→ **Text excerpt**
_ _ _ _ _

This month a team of scientists published a paper in Science that quantifies global forest change, releasing a phenomenal online resource that is both beautiful and terrifying in equal measure.
The scientists from the University of Maryland used Earth observation satellite data to map global forest cover, discovering that while there had been a gain of 0.8 million square kilometers over twelve recent years (2000-12), almost three times as much forest cover had been lost (2.3 million square kilometers) in the same period.
Data on the high resolution (30m resolution) interactive map, powered by Google, are beautiful to look at, and the amount of forest, shown by green around the Earth, is awe-inspiring. The UK appears dark in colour given its sparse forest cover (read more) but zoom in and it is possible to see the relatively stable forest cover across much of the country, and even the activities of felling and replanting (shown by purple) in southern Scotland.

_ _ _ _ _

→ **Written instruction a**
Rescale the stored items from their start through the line containing "Casa (73, 294)", both included, and give every line again, the request line too. Multiply each answer coordinate by 0.45 and round to whole numbers with halves up, keeping the request's numbers unchanged and leaving the pictures out.

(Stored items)
_ _ _ _ _

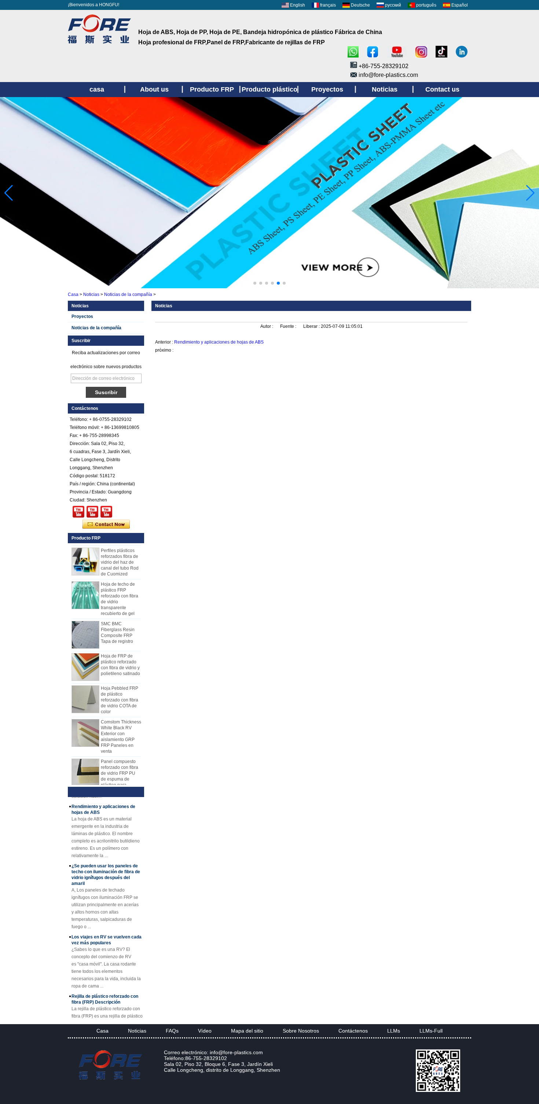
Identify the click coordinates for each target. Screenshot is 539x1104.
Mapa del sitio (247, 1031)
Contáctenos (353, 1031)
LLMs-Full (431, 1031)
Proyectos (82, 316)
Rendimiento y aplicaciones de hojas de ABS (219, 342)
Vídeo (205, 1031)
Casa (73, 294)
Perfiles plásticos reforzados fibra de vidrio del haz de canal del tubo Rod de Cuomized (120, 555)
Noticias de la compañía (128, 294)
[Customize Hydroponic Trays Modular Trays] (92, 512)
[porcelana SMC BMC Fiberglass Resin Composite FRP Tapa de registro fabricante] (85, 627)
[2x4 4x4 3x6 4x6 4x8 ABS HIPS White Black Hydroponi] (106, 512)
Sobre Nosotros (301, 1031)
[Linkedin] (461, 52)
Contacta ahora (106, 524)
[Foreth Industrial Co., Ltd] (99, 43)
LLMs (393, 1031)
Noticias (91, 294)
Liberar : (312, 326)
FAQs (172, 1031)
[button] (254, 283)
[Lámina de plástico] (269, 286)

_ _ _ _ _

→ **Written instruction b**
Write the next part of the text on global forest change, picking up after its last sentence.

→ **Final answer a**
Identify the click coordinates for each target. Screenshot is 539x1104.
Mapa del sitio (111, 464)
Contáctenos (159, 464)
LLMs-Full (194, 464)
Proyectos (37, 142)
Rendimiento y aplicaciones de hojas de ABS (99, 154)
Vídeo (92, 464)
Casa (33, 132)

→ **Final answer b**
Elsewhere, hotspots of forest cover loss are easy to spot in red. Tropical forests exhibited a significant trend in forest loss, with rates of loss increasing by 2101 km² per year, with Boreal forests experiencing the second greatest loss of forest cover. Specific geospatial impacts can be seen on the map when zooming into some areas. One example highlighted by the authors is of Borneo, where Malaysia to the west has logged much of its land, the patterns of forest loss clearly following logging roads, while to east in Indonesia the forests look relatively stable. Another example shows loss of Boreal forest cover from man-made fires in Yakutsk.
Seen in this way, losses of forest cover are represented very powerfully. Not as much of course as when witnessed on the ground, as in the destruction of wildlife habitat, or impact on the livelihoods of indigenous people, but perhaps in a way that may help those working strategically to reduce deforestation, giving them potent visual statistics to support their vital work.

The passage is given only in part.